憲法裁は "Aさんの主張のように家族関係記録簿上の親が実際の親でないのなら同意書を提出する人が '実母' ということを公文書だけでは確認できないため、同意書とは別途にその確認のための資料提出が付随的に必要だ" とした。
続いて "韓国奨学財団は学資金支援の資格があるかどうかを確認するため申請人に必要な書類や資料の提出を要求できる" と判断した。

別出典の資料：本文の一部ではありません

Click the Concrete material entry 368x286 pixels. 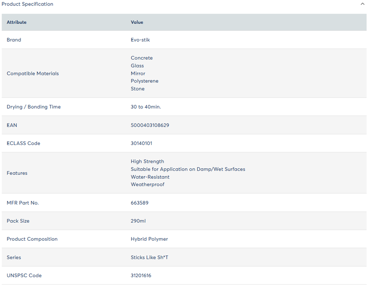(x=142, y=58)
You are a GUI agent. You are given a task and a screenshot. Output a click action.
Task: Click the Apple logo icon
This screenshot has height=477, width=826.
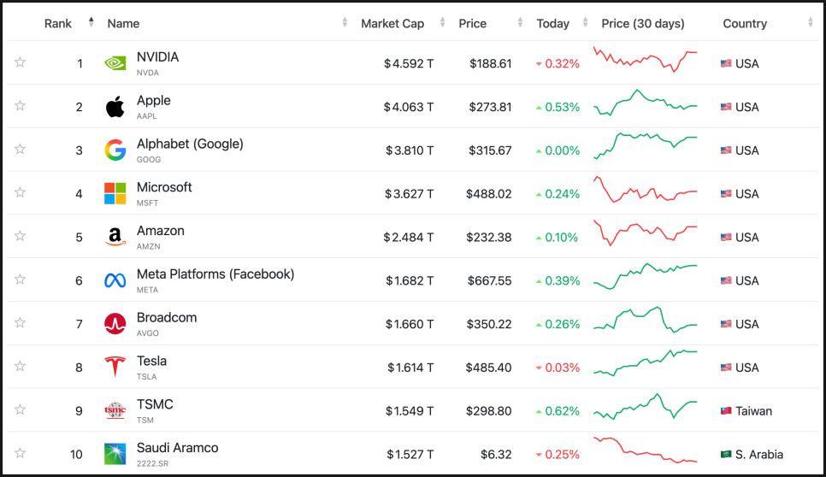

※家族関係記録簿:戸籍謄本に相当するが、本人の親までしか記載されない、その親の家族関係記録簿が存在しない場合には当人の主張だけが当人を証明する資料になる
裁判官たちは、財団の資料提出要求が覚書または遺伝子確認書のいずれかをAさんが選択できるようにした点に注目した。 そのため "実母であることを確認する方法が法令に定められているわけでもないため,二つの他に違う方法でも可能だ" とし "そうなれば財団の要求は他の方法は認められないという趣旨ではなく、二つの例を挙げたものと見るべきだ" と強調した。
結局、憲法裁は "財団がAさんに資料追加提出を要求した行為は '優越的' 地位で一方的に強制する権力的事実行為と見ることはできない" とし "憲法訴訟の対象になる公権力の行使に該当せずAさんの審判請求は不適法だ" と結論を下した。